I never got to fire one. I seen a guy after he spent most of the day at a 90mm range. His eyes were bugged out and dazed. Don't think I missed anything special by not shooting one. I did pose for a picture with one for our local paper. It was on the ground, and I was squatted down holding a rag against it as if I was cleaning it.

I did get to fire the LAW - Light Antitank Weapon. It was a rocket that came in an expandable tube launcher. The rocket had a tip that would burn a hole through the armor, then when the rocket was completely inside the armored vehicle, it would explode.

What made the 90mm recoiless was the open breach. It required a two-man crew, a gunner who fired it, and an assistant who loaded the cartridge from behind, then checked the area behind the weapon to see if the backblast area was clear.
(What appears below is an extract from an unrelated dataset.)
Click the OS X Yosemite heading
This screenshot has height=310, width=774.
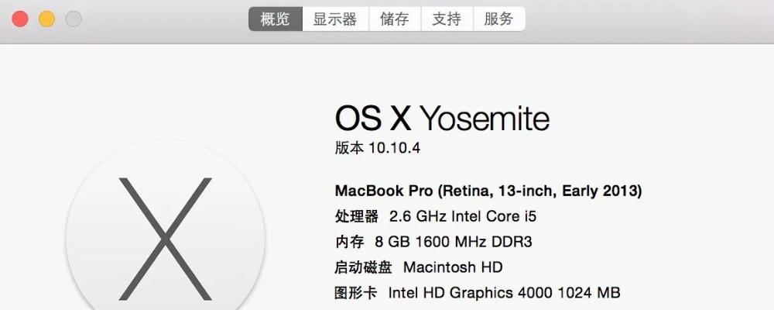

If it was, he'd signal the gunner it was okay to fire, usually be tapping the gunner's helmet.

By the time I got out, the 90mm had been replaced by the Dragon and the TOW. They were essentially bigger versions of the LAW.
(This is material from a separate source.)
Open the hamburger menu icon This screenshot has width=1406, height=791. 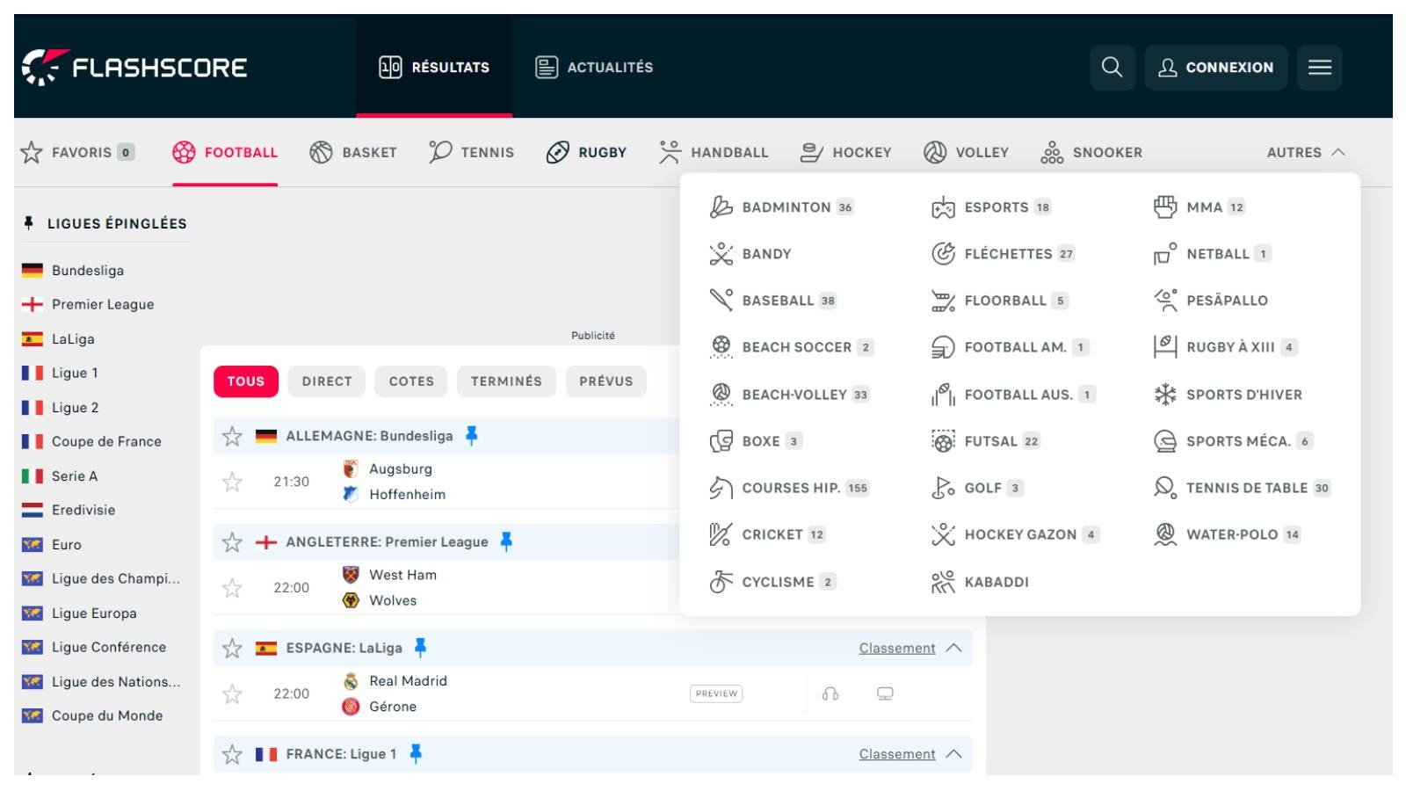click(x=1319, y=67)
BTW, the LAW also has a backblast area that needs to be checked before firing.

In one of the Rambo movies, he's sitting in a Huey somewhere in Southeast Asia with a bunch of POW's in the back that he just freed from a prison camp, and he's decoying a Soviet HIND chopper. When the HIND hovers in front of him, he stops playing dead, and blasts the HIND with a LAW or RPG. The problem is, he just fried the guys he was trying to save!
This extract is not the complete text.